However, despite his work tends towards a kind of cynical hyper-positivistic scepticism, Woody Allen is definitely concerned with ethical indifference. He considers that, even though a religious person might act morally because in his spiritual world order there is a compensation for doing so (paradise), an atheist has even more merits if he acts morally, since he doesn’t do it for a possible redemption or salvation, but just because of firm ethical convictions[97]. Such attitude would represent what many tragic heroes do when they act motivated by the blind faith they have in their principles, even when they react against a higher power, just as Sophocles’ Antigone or Goethe’s Prometheus do.
In reference to the tragic problematic surrounding the emptiness of the universe and its lack of any kind of moral structure, Immanuel Kant’s epitaph is particularly illuminating: ‘Two things fill the mind with ever new and increasing admiration and awe, the more often and steadily we reflect upon them: The starry heavens above me and the moral law within me’. These were the words that the main figure of the German Enlightenment left to humanity in his grave, and they match to perfection with tragedy conceived as a genre that requires an overwhelming and not demystified universe in which the existence of a moral law is still possible.

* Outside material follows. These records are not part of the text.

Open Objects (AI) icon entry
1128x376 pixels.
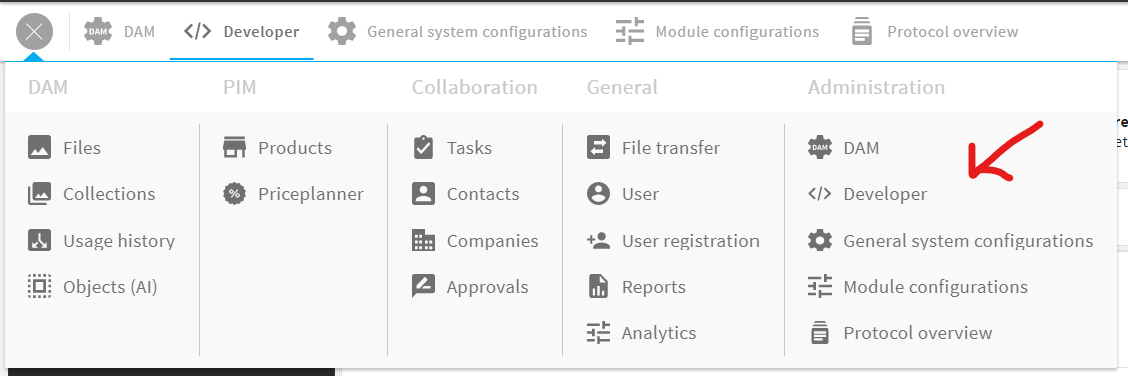pos(40,287)
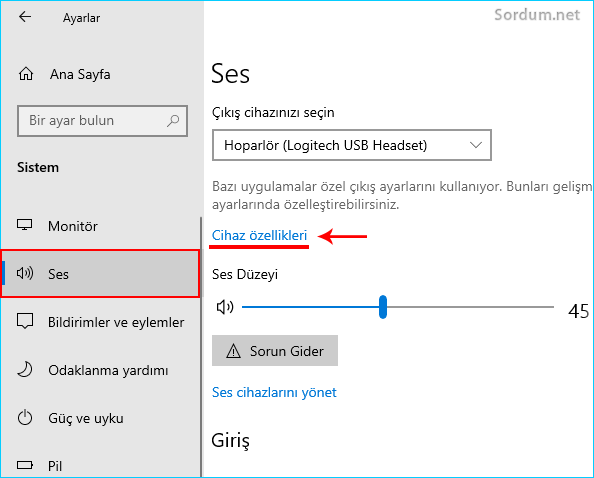Open Bildirimler ve eylemler notification icon

[x=25, y=322]
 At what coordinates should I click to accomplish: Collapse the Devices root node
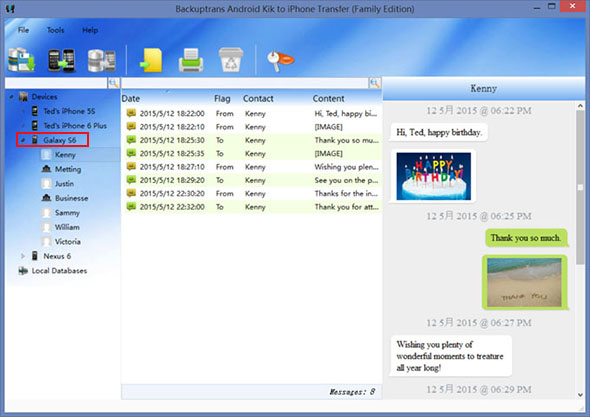12,97
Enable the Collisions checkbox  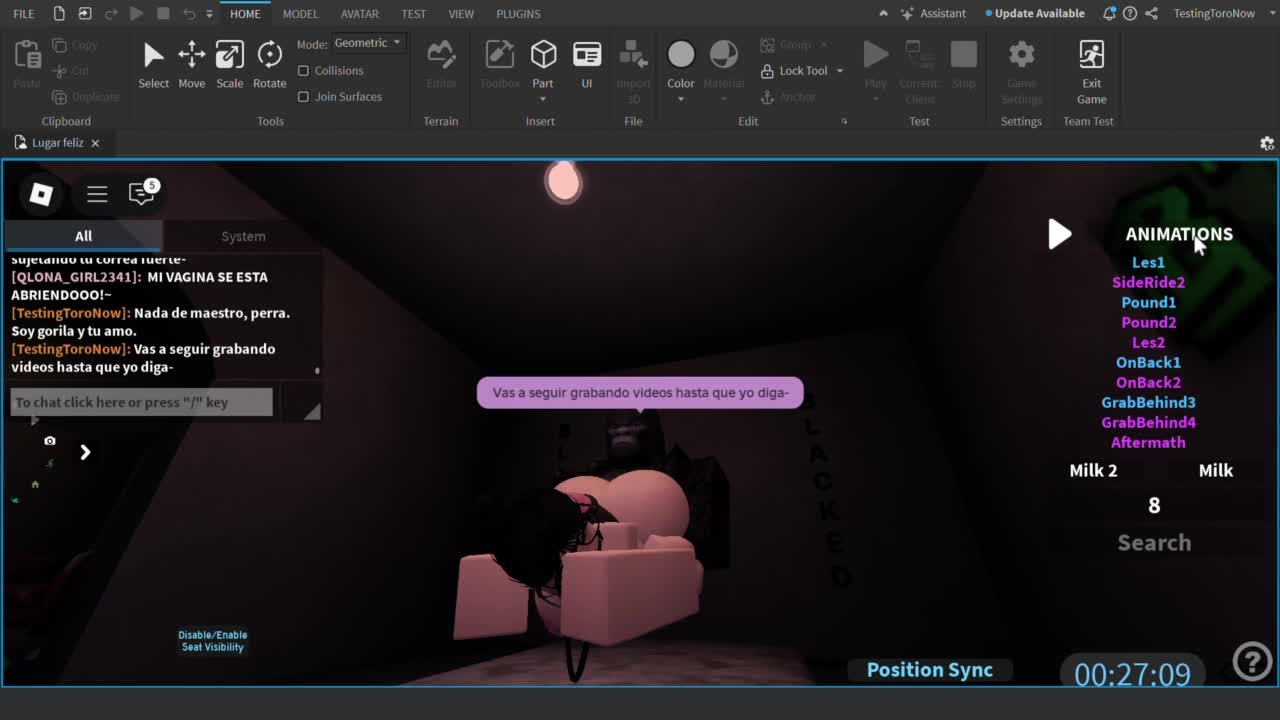[304, 71]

However, Kant’s rational approach to morality[98] as a universal law that can be shared by any person, and his permanent rational awareness of the human limits, is far from the tragic morality, which works individually and clashes with other people’s principles that can have the same value though not being rational[99]. Tragedy is, again, in this respect, more overwhelming, more strange, utterly aware of the opposite extremes, and still able of overarching them.
2.2 The role of God
Clifford understands that in the absence of God we must assume the responsibility ourselves, and that such responsibility is the cornerstone of tragedy. He assumes that God doesn’t exist, or that he just doesn’t care about humans, but the conception of God displayed in Crimes and Misdemeanors is that of a divine power who takes part, who eventually punishes the wicked and rewards the righteous. As Sol, Judah’s father, says during the flashback of his childhood’s house living-room:
Sol: ‘The eyes of God see all. Listen to me Judah. There is absolutely nothing that escapes his sight. He sees the righteous and he sees the wicked. And the righteous will be rewarded, but the wicked will be punished for eternity’.
Woody Allen and Judah Rosenthal share a Jewish traditional background, but also in Ancient Greek culture we could find this image of an almighty God that controls and sees everything[100]. However, in tragedy the divinity is often presented as passive, harmful or even absent[101], and such is the condition that Goethe highlighted as the romantic essence of tragedy, the resistance and dignity of the weak against a despotic higher power. But, as professor Levi’s words show, the Jewish culture is unique because of its special relationship with God:
Professor Levi: ‘The unique thing that happened to the early Israelites was that they conceived a God that cares. He cares but, at the same time, he also demands that you behave morally. But here comes the paradox. What’s the first thing that God asks? That God asks Abraham to sacrifice his only son, his beloved son, to him. In other words: in spite of millennia of efforts, we have not succeeded to create a really and entirely loving image of God. This was beyond our capacity to imagine’.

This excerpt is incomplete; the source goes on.